## WORK ORDER
Pictures excluded, copy word for word the lines from the one holding "Task: Click the show" through the last line below.

## PROVIDED INFORMATION
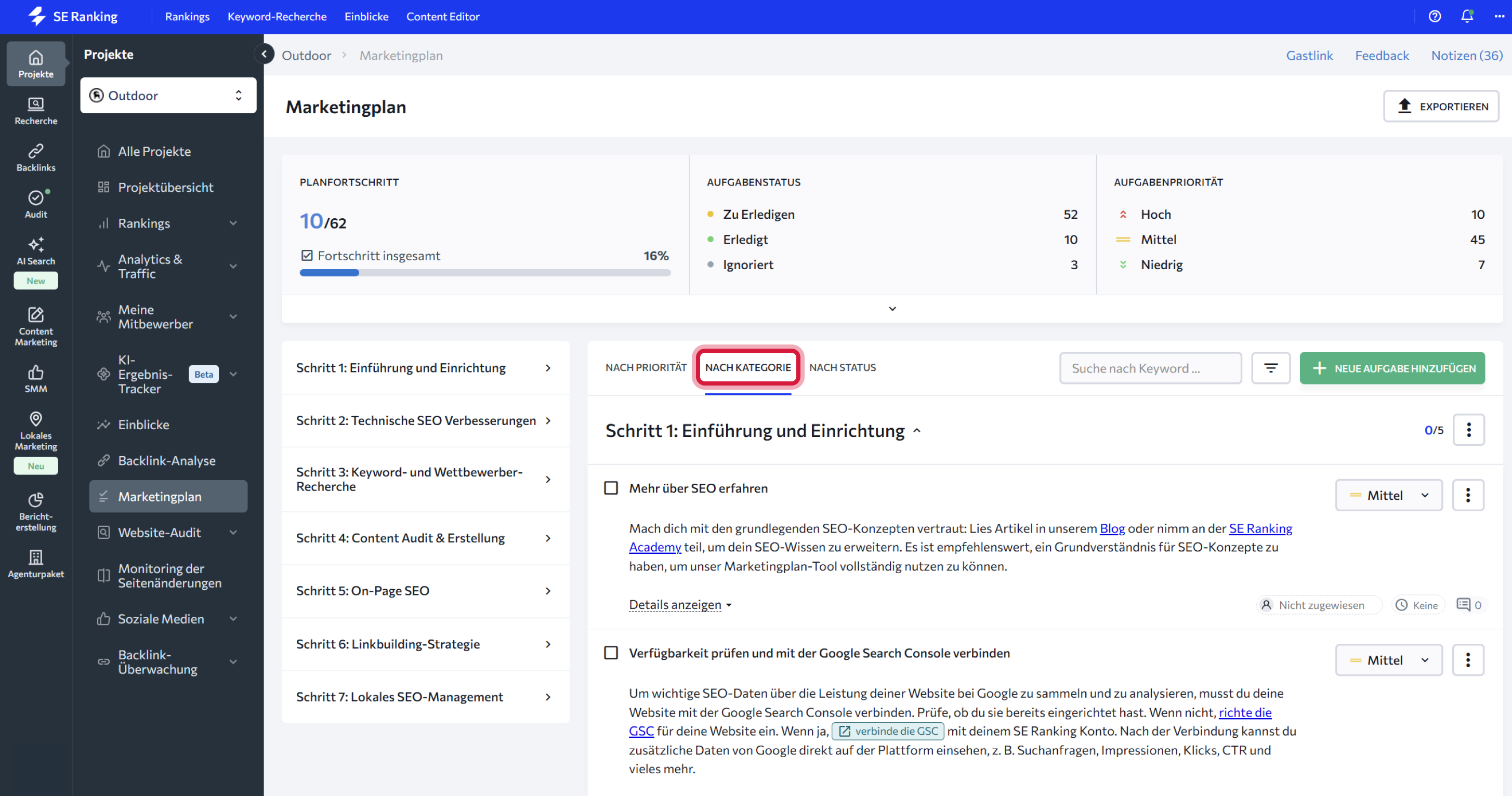This screenshot has width=1512, height=796.
Task: Click the notification bell icon
Action: click(1466, 17)
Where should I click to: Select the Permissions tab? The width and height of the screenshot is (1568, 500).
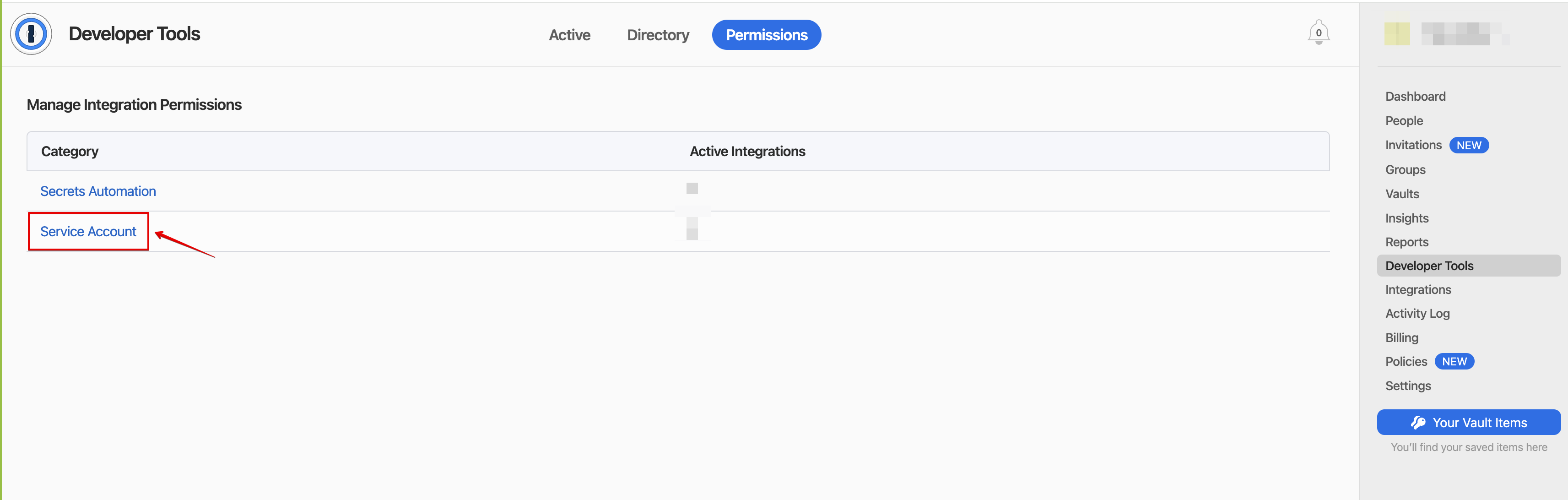[x=766, y=35]
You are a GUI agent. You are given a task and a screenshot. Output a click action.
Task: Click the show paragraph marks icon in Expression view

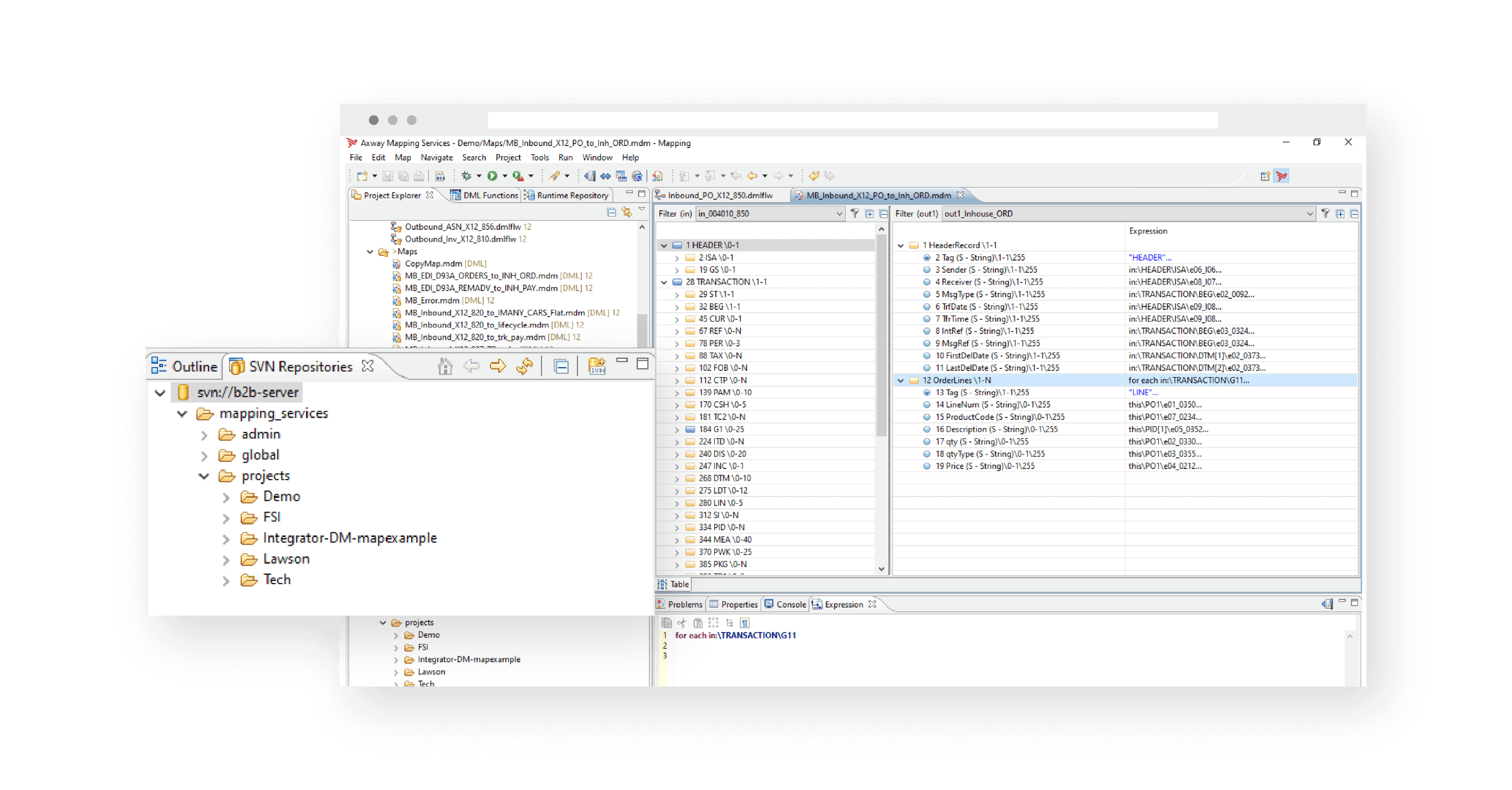coord(744,623)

## EXERCISE ANSWER
Task: Click the show paragraph marks icon in Expression view

coord(744,623)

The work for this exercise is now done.